(WHAT IS EXPECTED): Retype every line of the material below word for word, leaving out the pictures.

(GIVEN RECORDS):

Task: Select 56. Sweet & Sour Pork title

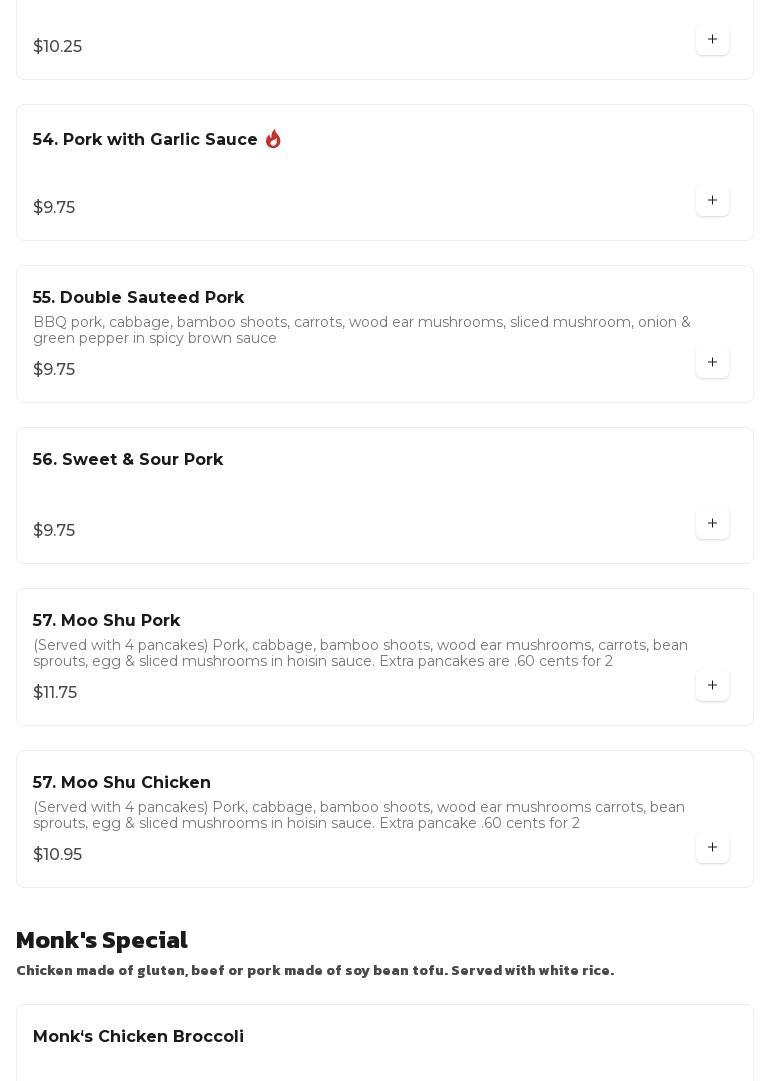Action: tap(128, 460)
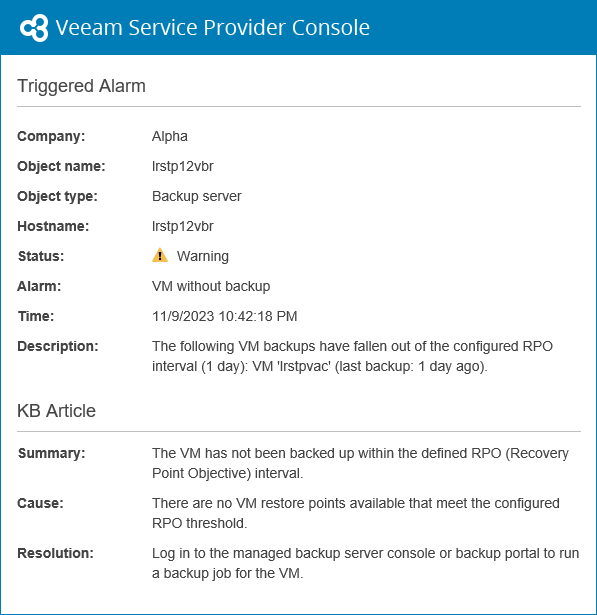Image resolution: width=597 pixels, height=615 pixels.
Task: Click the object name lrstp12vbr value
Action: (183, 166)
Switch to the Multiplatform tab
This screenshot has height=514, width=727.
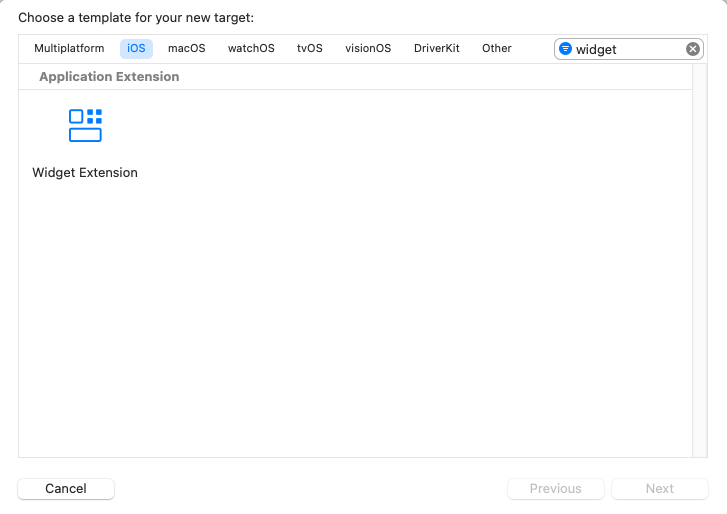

(RESPONSE TO THIS EXERCISE):
Task: Select 56. Sweet & Sour Pork title

Action: tap(128, 460)
Image resolution: width=597 pixels, height=615 pixels.
Task: Click the object name lrstp12vbr value
Action: (183, 166)
Switch to the Multiplatform tab
This screenshot has height=514, width=727.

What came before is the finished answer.